## Requirement
Once the pictures are removed, restate the data below word for word.

## Records to use
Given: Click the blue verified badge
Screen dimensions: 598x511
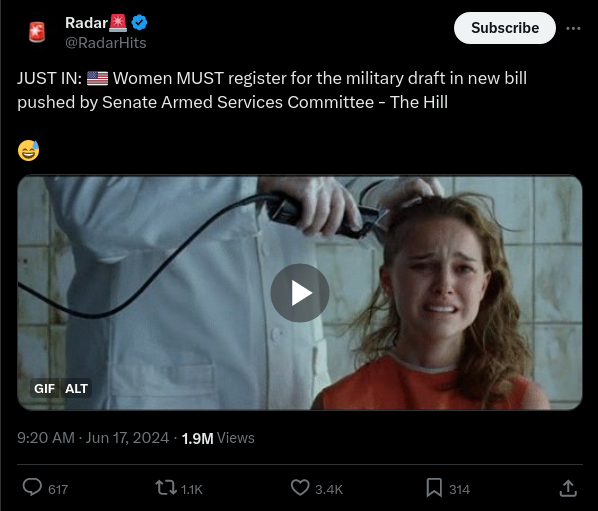Looking at the screenshot, I should (x=139, y=23).
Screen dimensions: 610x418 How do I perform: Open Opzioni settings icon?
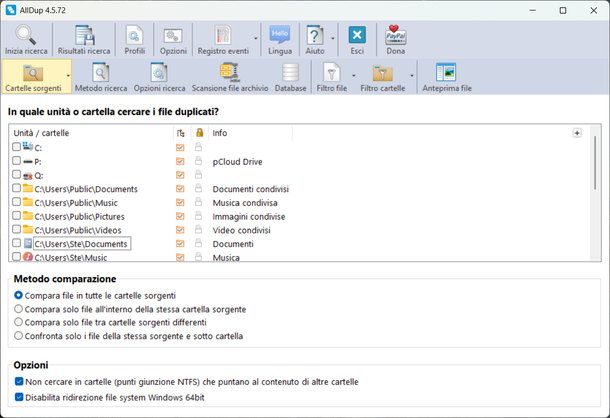[x=173, y=35]
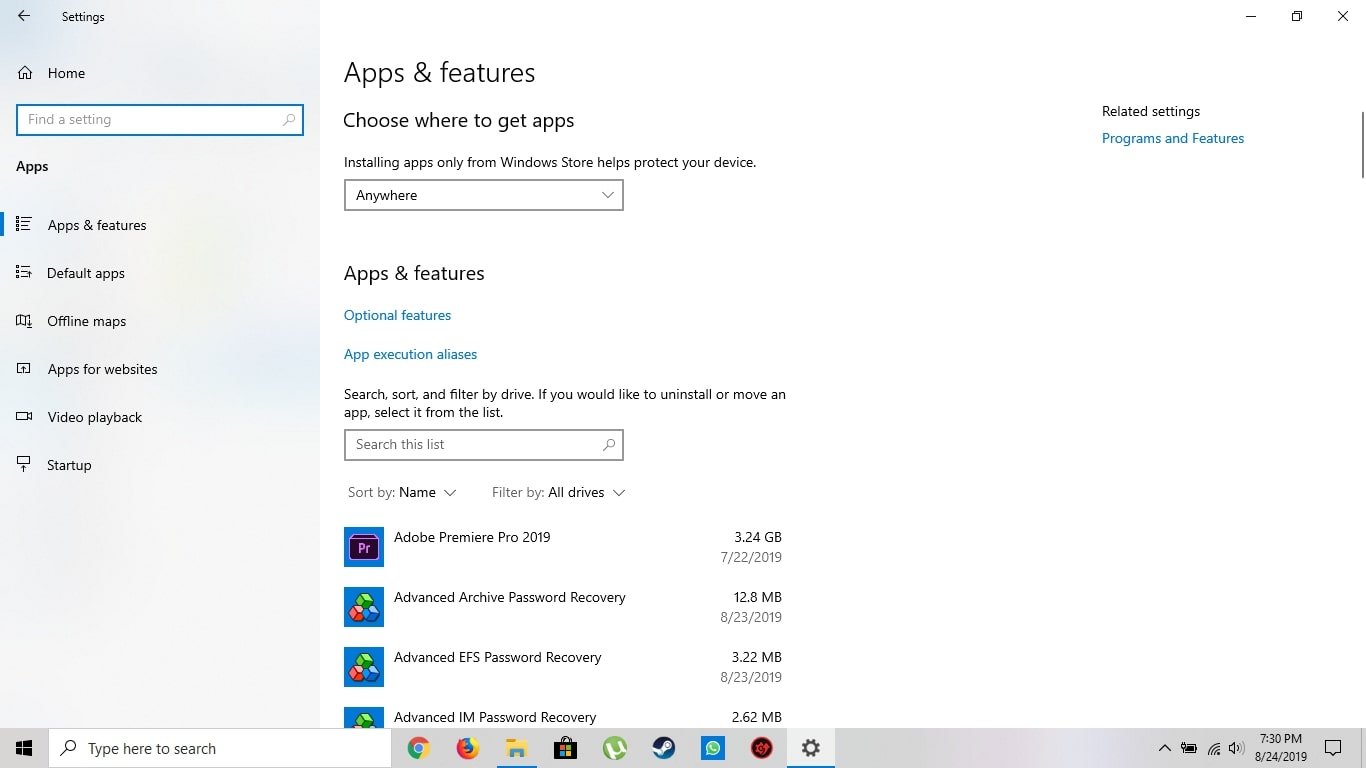
Task: Expand the Anywhere app source dropdown
Action: click(x=484, y=195)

## Answer to the problem
Given: Click the blue verified badge
Screen dimensions: 598x511
Looking at the screenshot, I should (x=139, y=23).
Screen dimensions: 610x418 How do I perform: Open Opzioni settings icon?
[x=173, y=35]
Task: Expand the Anywhere app source dropdown
Action: click(x=484, y=195)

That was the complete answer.